(Collected data)
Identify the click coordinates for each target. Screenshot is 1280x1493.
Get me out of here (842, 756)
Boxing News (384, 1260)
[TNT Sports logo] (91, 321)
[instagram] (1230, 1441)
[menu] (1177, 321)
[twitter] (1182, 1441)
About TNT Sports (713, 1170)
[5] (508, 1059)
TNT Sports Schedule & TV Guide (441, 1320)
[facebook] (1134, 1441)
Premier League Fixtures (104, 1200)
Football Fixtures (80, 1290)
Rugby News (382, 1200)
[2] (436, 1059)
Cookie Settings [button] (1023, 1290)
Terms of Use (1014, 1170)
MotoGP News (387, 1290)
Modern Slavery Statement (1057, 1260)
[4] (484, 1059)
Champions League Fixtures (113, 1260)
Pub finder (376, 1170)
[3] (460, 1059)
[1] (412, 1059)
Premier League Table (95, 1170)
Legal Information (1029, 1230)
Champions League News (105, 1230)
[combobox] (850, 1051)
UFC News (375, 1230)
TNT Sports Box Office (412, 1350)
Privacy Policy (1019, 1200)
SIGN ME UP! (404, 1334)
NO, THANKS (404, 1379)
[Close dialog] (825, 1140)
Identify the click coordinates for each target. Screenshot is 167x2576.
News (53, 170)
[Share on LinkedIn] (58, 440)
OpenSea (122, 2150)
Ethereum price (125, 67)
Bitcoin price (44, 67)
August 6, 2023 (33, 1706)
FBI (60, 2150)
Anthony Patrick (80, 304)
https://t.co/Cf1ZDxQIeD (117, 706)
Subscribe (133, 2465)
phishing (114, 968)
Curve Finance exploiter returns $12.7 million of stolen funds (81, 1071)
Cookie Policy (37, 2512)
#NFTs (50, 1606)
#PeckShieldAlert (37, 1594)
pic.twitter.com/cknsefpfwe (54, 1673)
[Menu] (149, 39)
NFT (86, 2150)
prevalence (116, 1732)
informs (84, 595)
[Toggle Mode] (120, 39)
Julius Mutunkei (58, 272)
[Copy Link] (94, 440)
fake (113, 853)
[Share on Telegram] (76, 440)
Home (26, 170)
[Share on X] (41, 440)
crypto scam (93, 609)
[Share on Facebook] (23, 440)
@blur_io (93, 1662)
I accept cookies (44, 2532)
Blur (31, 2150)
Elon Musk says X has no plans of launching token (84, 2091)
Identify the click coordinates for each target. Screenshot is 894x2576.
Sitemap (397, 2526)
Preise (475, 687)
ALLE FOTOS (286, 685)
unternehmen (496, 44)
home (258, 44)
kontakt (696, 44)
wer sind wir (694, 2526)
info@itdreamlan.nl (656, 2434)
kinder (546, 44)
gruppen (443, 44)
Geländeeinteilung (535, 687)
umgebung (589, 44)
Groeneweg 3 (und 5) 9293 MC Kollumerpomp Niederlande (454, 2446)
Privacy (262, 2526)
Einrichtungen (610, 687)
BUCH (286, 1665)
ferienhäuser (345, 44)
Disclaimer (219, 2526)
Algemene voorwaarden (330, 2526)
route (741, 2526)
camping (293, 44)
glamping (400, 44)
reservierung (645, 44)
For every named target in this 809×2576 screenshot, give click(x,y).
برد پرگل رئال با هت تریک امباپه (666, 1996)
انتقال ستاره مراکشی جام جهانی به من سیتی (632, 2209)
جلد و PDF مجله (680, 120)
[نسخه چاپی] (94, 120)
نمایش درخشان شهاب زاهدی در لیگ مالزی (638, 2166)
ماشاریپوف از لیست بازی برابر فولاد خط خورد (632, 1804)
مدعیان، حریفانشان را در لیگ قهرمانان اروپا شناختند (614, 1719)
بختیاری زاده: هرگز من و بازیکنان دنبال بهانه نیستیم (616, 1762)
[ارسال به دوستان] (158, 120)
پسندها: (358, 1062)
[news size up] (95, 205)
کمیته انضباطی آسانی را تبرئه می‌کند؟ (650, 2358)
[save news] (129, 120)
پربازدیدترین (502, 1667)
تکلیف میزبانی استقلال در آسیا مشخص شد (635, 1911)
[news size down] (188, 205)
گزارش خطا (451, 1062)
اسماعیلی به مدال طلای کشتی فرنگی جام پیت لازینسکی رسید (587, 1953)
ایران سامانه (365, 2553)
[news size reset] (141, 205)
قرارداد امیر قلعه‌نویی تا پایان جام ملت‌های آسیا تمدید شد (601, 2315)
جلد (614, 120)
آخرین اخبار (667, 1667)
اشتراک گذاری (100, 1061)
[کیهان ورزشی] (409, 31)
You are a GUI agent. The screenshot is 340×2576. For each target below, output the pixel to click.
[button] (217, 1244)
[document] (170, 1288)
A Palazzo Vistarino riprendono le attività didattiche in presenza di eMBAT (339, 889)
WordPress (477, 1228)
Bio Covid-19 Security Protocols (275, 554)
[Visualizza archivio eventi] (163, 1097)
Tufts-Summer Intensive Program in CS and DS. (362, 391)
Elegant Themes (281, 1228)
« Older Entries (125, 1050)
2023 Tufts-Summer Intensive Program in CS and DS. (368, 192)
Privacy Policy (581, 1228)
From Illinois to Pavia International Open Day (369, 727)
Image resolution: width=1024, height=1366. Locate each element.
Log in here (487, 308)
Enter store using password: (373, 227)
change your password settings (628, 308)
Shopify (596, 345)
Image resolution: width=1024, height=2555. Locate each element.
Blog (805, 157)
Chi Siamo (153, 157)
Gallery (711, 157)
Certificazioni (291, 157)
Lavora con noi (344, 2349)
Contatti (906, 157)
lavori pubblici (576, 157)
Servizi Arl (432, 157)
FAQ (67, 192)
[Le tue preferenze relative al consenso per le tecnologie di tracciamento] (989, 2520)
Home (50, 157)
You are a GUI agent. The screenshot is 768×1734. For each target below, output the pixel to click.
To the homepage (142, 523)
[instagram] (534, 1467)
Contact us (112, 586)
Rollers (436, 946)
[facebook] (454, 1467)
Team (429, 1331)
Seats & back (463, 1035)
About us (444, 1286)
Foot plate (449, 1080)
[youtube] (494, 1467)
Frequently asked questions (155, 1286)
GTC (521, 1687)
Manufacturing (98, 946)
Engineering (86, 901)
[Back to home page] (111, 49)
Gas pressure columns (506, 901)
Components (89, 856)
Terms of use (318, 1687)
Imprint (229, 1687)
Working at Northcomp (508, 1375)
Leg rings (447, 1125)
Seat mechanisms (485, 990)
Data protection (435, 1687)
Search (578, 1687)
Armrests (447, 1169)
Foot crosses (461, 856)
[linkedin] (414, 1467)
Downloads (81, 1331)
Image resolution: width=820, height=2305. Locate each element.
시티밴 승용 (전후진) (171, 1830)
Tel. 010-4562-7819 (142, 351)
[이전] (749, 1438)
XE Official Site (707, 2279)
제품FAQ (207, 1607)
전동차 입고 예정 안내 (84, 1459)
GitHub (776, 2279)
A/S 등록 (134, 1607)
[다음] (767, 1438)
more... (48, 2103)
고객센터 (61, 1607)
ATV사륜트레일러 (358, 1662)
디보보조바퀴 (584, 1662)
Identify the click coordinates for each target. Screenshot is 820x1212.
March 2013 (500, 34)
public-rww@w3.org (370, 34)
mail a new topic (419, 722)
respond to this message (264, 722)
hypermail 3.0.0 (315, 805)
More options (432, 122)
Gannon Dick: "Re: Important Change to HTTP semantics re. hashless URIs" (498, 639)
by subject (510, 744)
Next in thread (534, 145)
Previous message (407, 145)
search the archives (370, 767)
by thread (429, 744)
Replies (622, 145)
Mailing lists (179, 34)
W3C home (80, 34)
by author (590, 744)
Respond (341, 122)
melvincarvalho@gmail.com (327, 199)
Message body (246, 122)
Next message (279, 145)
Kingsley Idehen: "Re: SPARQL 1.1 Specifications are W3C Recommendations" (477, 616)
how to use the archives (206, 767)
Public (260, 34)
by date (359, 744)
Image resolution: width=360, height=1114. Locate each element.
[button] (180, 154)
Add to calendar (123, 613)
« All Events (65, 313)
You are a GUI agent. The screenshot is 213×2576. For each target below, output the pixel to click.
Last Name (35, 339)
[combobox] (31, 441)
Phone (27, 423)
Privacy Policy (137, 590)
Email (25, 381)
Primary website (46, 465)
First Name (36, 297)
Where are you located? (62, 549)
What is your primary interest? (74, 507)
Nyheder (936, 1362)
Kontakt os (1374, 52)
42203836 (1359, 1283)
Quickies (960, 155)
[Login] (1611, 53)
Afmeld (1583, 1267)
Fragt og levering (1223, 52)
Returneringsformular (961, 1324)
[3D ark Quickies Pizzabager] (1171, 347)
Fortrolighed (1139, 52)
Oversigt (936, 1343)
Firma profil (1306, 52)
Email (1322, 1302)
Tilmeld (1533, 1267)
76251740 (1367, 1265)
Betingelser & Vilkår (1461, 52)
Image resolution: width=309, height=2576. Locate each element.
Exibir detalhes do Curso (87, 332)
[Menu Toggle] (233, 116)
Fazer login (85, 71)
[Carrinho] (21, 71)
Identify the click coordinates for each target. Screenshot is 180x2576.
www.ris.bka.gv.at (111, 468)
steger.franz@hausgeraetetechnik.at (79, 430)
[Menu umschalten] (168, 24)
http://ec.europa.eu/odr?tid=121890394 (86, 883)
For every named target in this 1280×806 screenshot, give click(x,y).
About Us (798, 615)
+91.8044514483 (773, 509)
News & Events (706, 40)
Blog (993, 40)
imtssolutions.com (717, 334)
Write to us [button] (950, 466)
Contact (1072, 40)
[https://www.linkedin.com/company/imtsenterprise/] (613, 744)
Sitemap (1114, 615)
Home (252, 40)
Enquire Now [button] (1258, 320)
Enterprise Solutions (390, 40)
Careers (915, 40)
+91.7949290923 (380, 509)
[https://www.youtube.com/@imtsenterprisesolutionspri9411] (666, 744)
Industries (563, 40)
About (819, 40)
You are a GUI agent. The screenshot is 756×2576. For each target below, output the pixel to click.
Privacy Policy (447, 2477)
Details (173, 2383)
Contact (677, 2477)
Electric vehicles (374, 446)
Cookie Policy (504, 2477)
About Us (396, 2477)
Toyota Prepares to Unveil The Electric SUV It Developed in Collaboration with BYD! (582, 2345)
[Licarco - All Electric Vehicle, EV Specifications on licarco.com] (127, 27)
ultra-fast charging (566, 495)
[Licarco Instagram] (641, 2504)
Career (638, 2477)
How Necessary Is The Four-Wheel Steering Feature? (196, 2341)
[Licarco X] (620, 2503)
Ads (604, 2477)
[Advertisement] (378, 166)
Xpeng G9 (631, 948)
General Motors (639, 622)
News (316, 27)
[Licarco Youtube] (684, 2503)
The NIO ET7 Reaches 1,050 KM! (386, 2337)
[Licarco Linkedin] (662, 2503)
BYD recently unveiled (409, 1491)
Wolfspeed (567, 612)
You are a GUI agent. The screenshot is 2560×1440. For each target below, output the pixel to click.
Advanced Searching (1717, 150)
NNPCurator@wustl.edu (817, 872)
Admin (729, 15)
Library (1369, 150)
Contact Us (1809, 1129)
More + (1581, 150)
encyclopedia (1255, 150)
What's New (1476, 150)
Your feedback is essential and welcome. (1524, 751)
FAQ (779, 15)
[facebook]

◆ **Exercise directions**: Beginning with the very first line of the records above, please retype each line through the one that has "News (53, 170)", and add nothing.

◆ **Solved exercise**:
Identify the click coordinates for each target. Screenshot is 1280x1493.
Get me out of here (842, 756)
Boxing News (384, 1260)
[TNT Sports logo] (91, 321)
[instagram] (1230, 1441)
[menu] (1177, 321)
[twitter] (1182, 1441)
About TNT Sports (713, 1170)
[5] (508, 1059)
TNT Sports Schedule & TV Guide (441, 1320)
[facebook] (1134, 1441)
Premier League Fixtures (104, 1200)
Football Fixtures (80, 1290)
Rugby News (382, 1200)
[2] (436, 1059)
Cookie Settings [button] (1023, 1290)
Terms of Use (1014, 1170)
MotoGP News (387, 1290)
Modern Slavery Statement (1057, 1260)
[4] (484, 1059)
Champions League Fixtures (113, 1260)
Pub finder (376, 1170)
[3] (460, 1059)
[1] (412, 1059)
Premier League Table (95, 1170)
Legal Information (1029, 1230)
Champions League News (105, 1230)
[combobox] (850, 1051)
UFC News (375, 1230)
TNT Sports Box Office (412, 1350)
Privacy Policy (1019, 1200)
SIGN ME UP! (404, 1334)
NO, THANKS (404, 1379)
[Close dialog] (825, 1140)
Identify the click coordinates for each target. Screenshot is 167x2576.
News (53, 170)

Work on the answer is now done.